(Records from a data collection)
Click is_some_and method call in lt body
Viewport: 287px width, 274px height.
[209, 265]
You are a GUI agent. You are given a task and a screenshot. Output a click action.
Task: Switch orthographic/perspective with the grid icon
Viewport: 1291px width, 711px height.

## [Your objective]
Rewrite the records above with every "Viewport" changed to "Window", leaving everything else as it is.

## [Response for this exercise]
Click is_some_and method call in lt body
Window: 287px width, 274px height.
[209, 265]
You are a GUI agent. You are given a task and a screenshot. Output a click action.
Task: Switch orthographic/perspective with the grid icon
Window: 1291px width, 711px height.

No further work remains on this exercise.